Por decirlo con las palabras del poeta navarro Francisco Javier Irazoki: «Después todo se enturbió. En el entusiasmo de la transición política de los años setenta, unos cobardes dijeron que íbamos a transformar el mundo, y para ello únicamente hicieron el esfuerzo íntimo de cambiar la orientación de sus zarpas». Estas palabras son clave para entender también el impacto de la obra de Fernando Aramburu en el relato de la crueldad de una sociedad corrompida y controlada por la violencia. Una sociedad que carecía de elementos -contracultura, sociedad civil, etcétera fueron engullidos por el universo etarra- que hicieran contrapeso al relato manipulador del supuesto ‘conflicto’. Ejemplo claro de ello es que aún a día de hoy en muchos pueblos se siga recibiendo como héroes a los etarras que salen de prisión, curiosamente beneficiados todos ellos de reducciones en sus penas por nuestro sistema penitenciario, por nuestras garantías democráticas.
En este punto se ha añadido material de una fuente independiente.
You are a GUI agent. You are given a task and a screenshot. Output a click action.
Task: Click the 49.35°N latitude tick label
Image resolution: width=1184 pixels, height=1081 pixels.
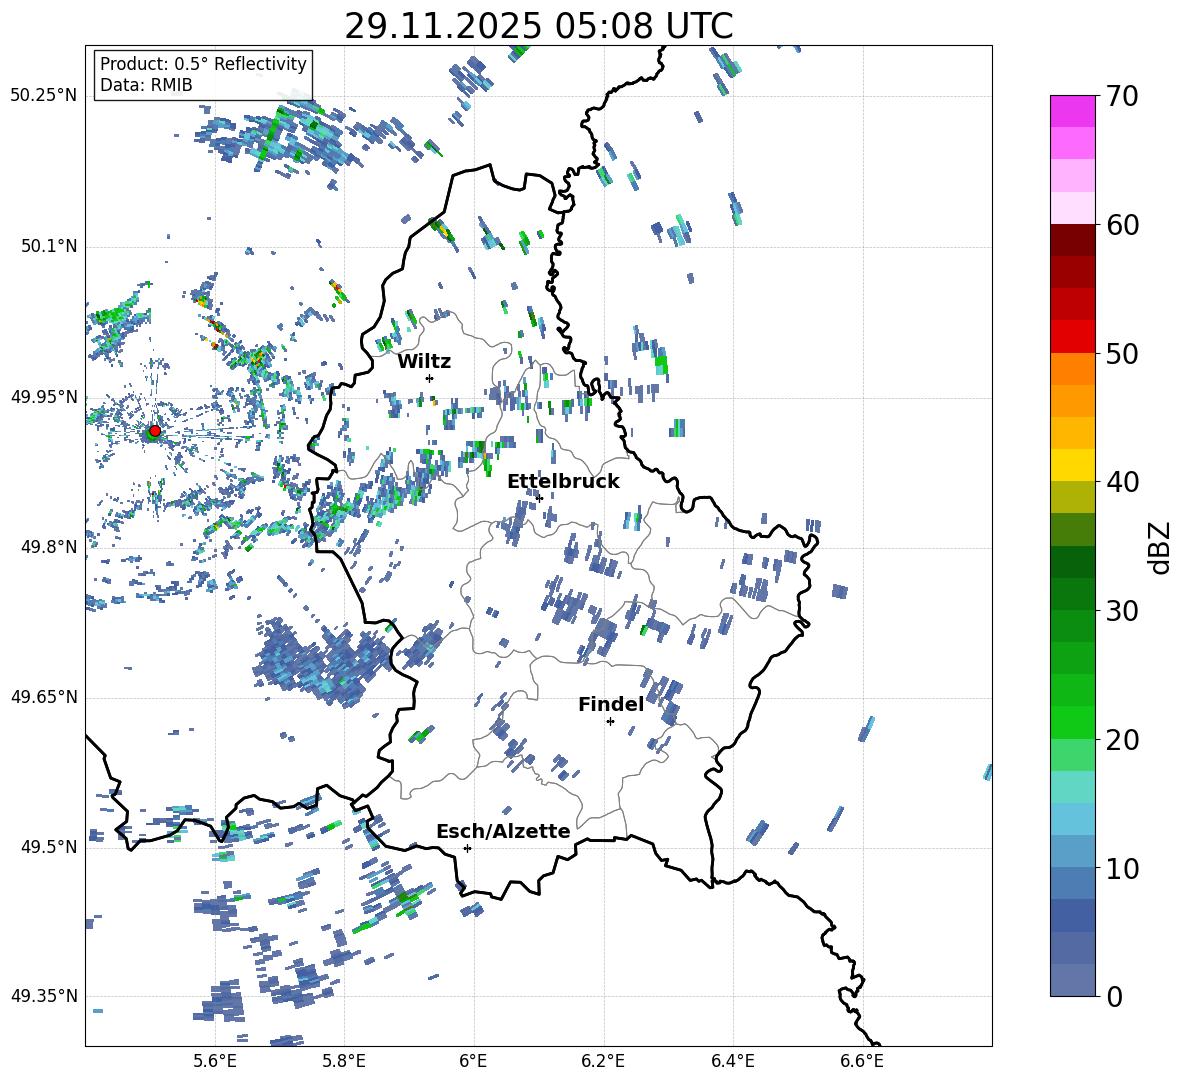(x=44, y=996)
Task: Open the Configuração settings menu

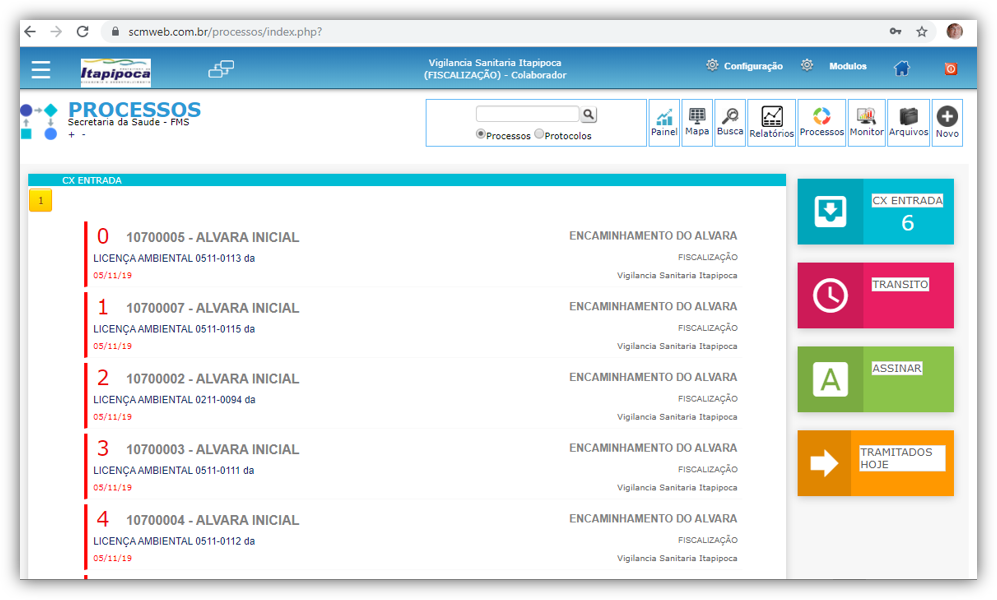Action: click(x=744, y=66)
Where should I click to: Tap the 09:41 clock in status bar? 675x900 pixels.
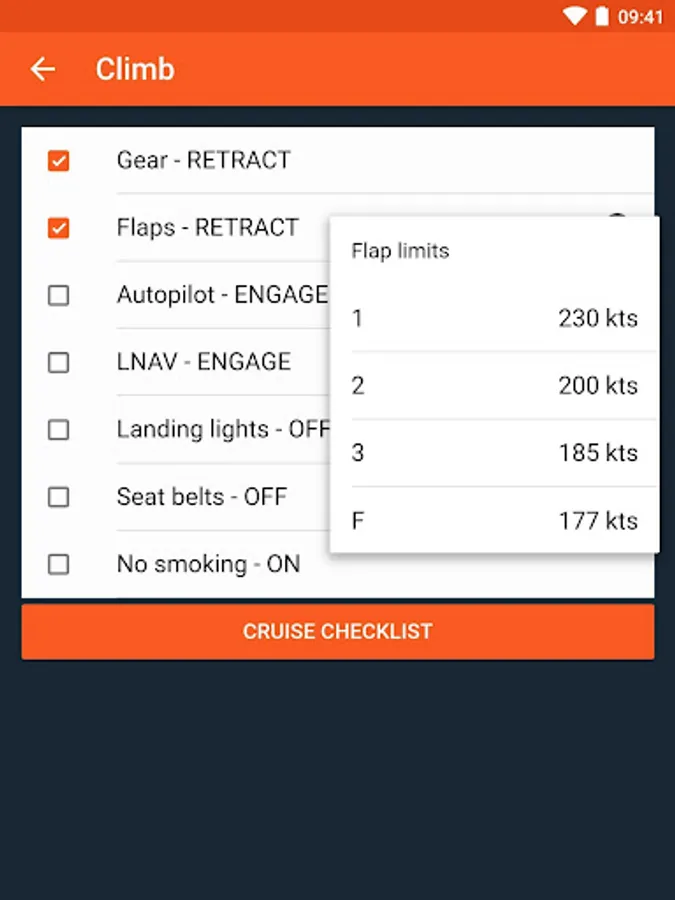pyautogui.click(x=640, y=17)
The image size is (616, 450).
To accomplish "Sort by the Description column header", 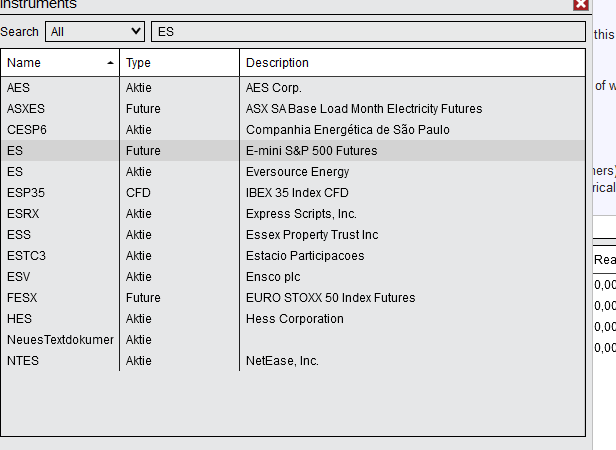I will point(412,63).
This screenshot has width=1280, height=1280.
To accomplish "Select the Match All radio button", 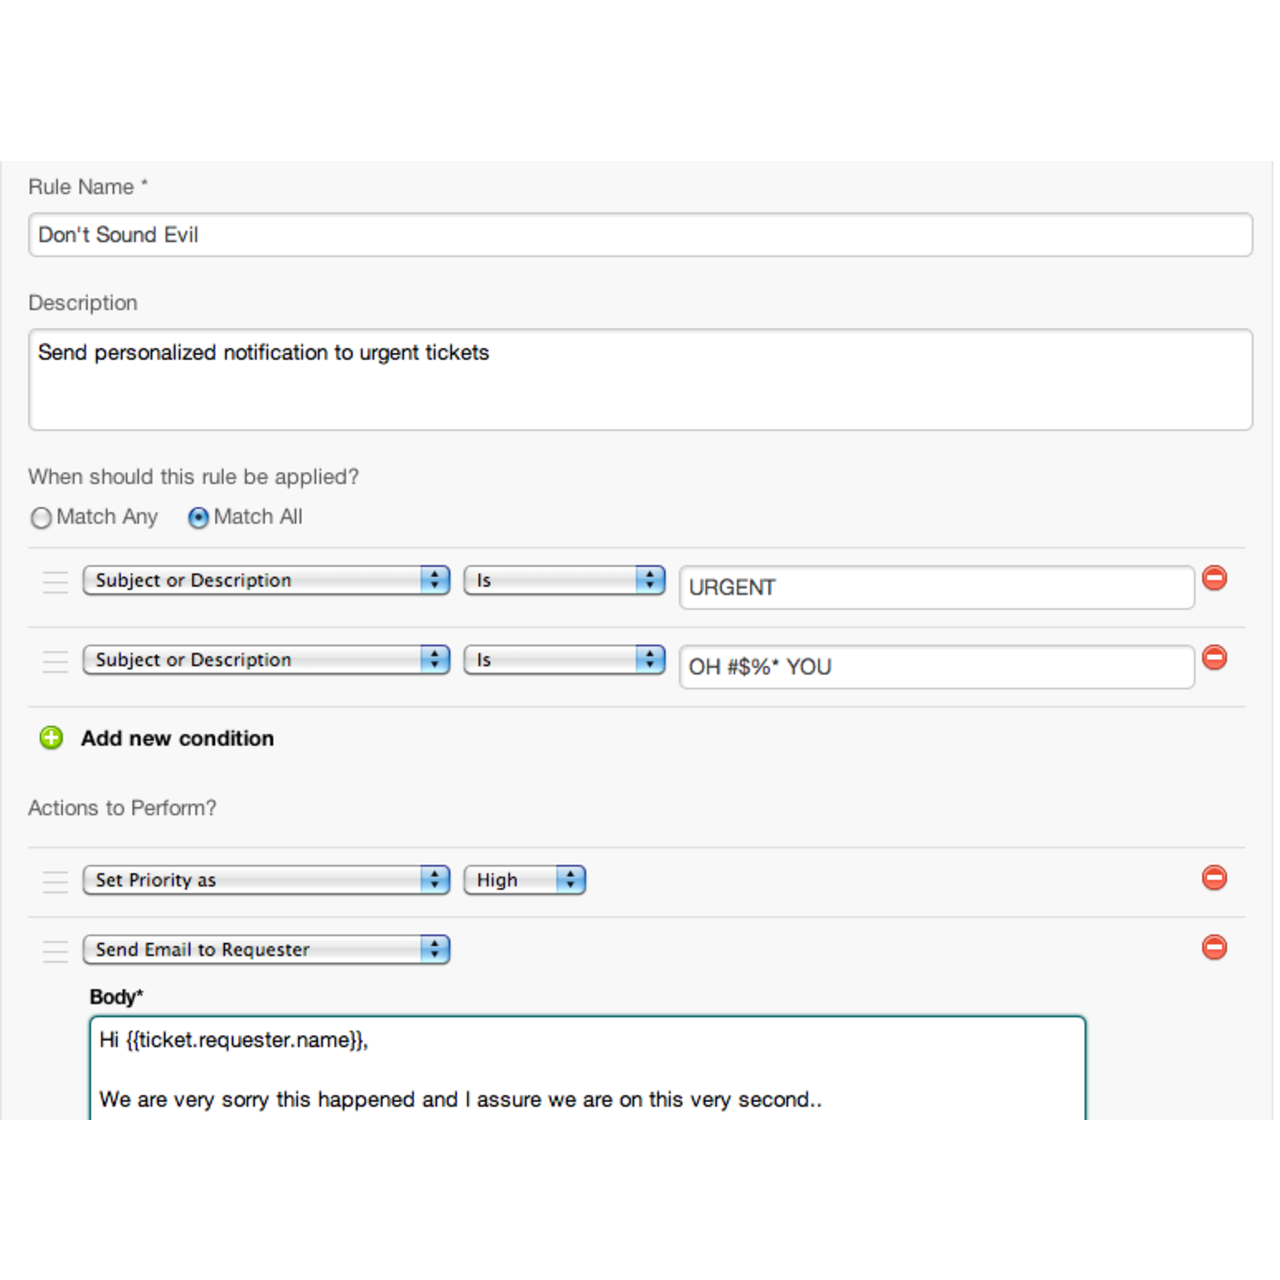I will coord(198,518).
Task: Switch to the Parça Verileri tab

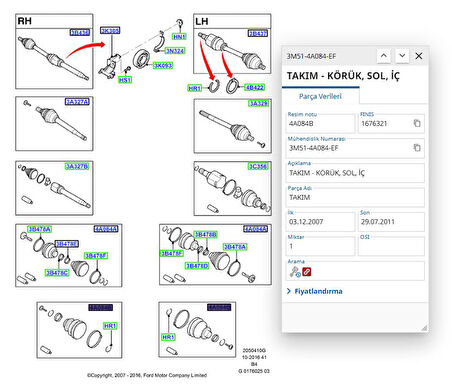Action: [320, 96]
No es extraño, pues, que Fernando Aramburu haya recibido tantas críticas desde el mundo abertzale, ya que el principal peligro de su obra es desmontar el relato de la mentira y manipulación etarra, visible con claridad aún a día de hoy y ofrecernos un punto de vista real, un relato basado en el sufrimiento de las víctimas y en las vidas rotas de las familias.

Bittori, la mujer del ‘Txato’, quiere saber qué ocurrió, quién asesinó a su marido. A día de hoy todavía quedan cerca de trescientos asesinatos de ETA por esclarecer.

Queremos saber. Necesitamos saber. Continuar con este relato liberador a favor de las víctimas de la violencia de ETA.